Depois dessa experiência enriquecedora em Bordéus, onde desenvolveu a sua tese de doutoramento e conheceu “pessoas de todo o mundo”, António Diogo de Paiva regressou a Portugal, onde defendeu a tese, em 1986, na Universidade de Coimbra. Terminada esta defesa, continuou o seu percurso profissional: na prática clínica, nos Hospitais da Universidade de Coimbra (HUC) e na docência, na FMUC, fazendo “todos os concursos públicos das respetivas carreiras, hospitalar e docente”.

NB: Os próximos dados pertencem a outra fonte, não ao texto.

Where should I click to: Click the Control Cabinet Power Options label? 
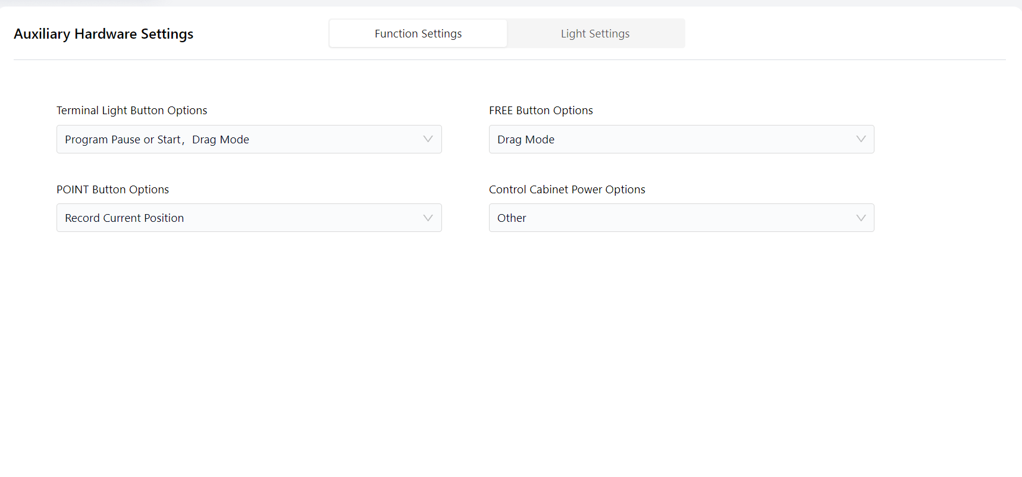(567, 190)
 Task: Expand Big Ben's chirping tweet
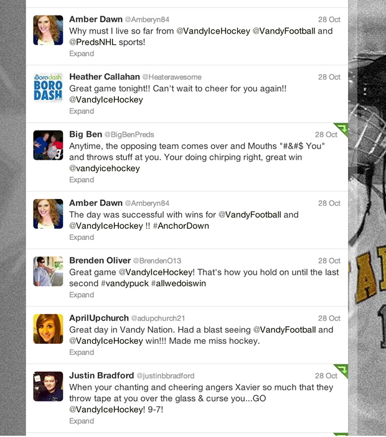click(x=82, y=180)
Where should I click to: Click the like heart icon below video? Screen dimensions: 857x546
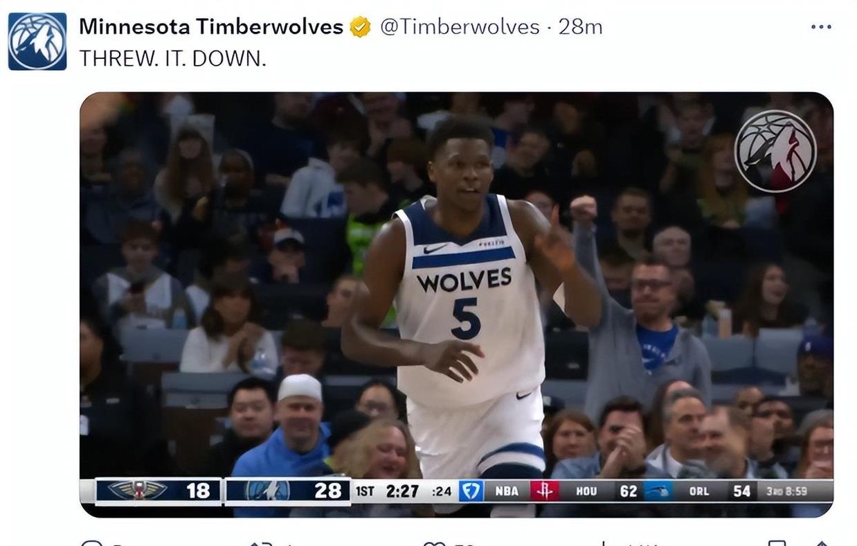point(434,543)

Jubilado desde 2016, o antigo professor catedrático da FMUC afirma que gostou muito de dar aulas e do contacto com os alunos, “que eram sempre muito bem aceites no Serviço”. António Diogo de Paiva refere que tentava sempre dar a conhecer os doentes aos alunos. “Sou muito a favor de uma medicina presencial, com os alunos no campo de batalha, a assistirem às dificuldades e a perceberem que, por vezes, os insucessos também existem. Não há ninguém que nunca falhe”, declara. Do seu percurso profissional, destaca ainda a gratidão que sente pelos seus “mestres, tanto dos HUC como da FMUC”, que sempre o “acompanharam, aconselharam e ensinaram”, bem como pelos seus colegas, “por todo o companheirismo”.
António Diogo de Paiva esteve recentemente envolvido na coordenação do livro ‘Oito décadas de Otorrinolaringologia em Coimbra’, lançado no início deste ano. Este livro é uma compilação de textos das várias pessoas que integram o Serviço de Otorrinolaringologia do CHUC e que estiveram patentes, em 2016, numa exposição aberta a todos os interessados, no átrio principal deste centro hospitalar (HUC). “Pedi a todos que escrevessem pequeninos temas científicos, mas adaptados ao público”, explana.

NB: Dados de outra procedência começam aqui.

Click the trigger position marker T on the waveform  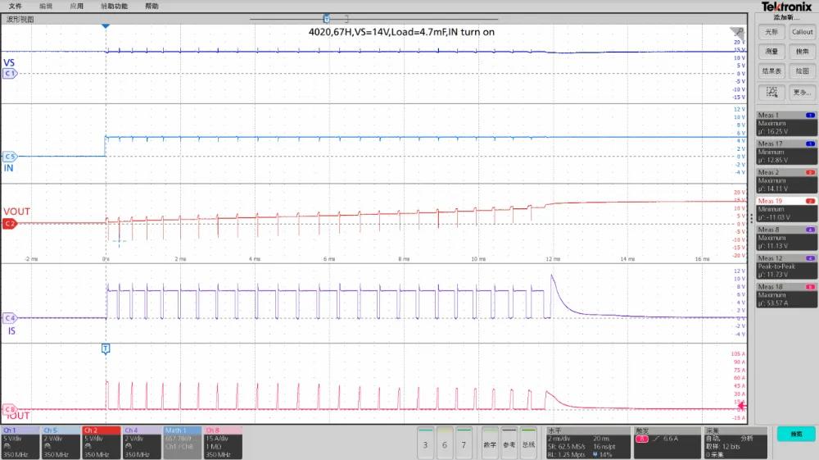tap(105, 348)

Um dos principais objetivos desta exposição – e que agora passou para este livro – foi “dar a conhecer ao público as doenças mais frequentes dos ouvidos, nariz e garganta, os seus sintomas, o diagnóstico e terapêutica, com a maior simplicidade e de forma a ser entendida pelos visitantes”, conforme indica António Diogo de Paiva no prefácio. “Este livro é modesto, mas mostra o espírito do Serviço. Isso diz-me muito e deu-me uma grande satisfação lançar este livro”, confessa.
Um desejo para o futuro é, por isso, o de manter estes bons laços familiares, que tanto enriquecem a sua vida. Sobre outros planos que tenha para o futuro, António Diogo de Paiva diz querer continuar a manter-se atualizado e a fomentar as relações profissionais e pessoais que construiu, no País e fora dele, ao longo dos anos e das suas carreiras clínica e académica. Mas não basta sonhar, é preciso agir. “Sonhos, temos todos. Só quem não tem ambição não progride”, conclui.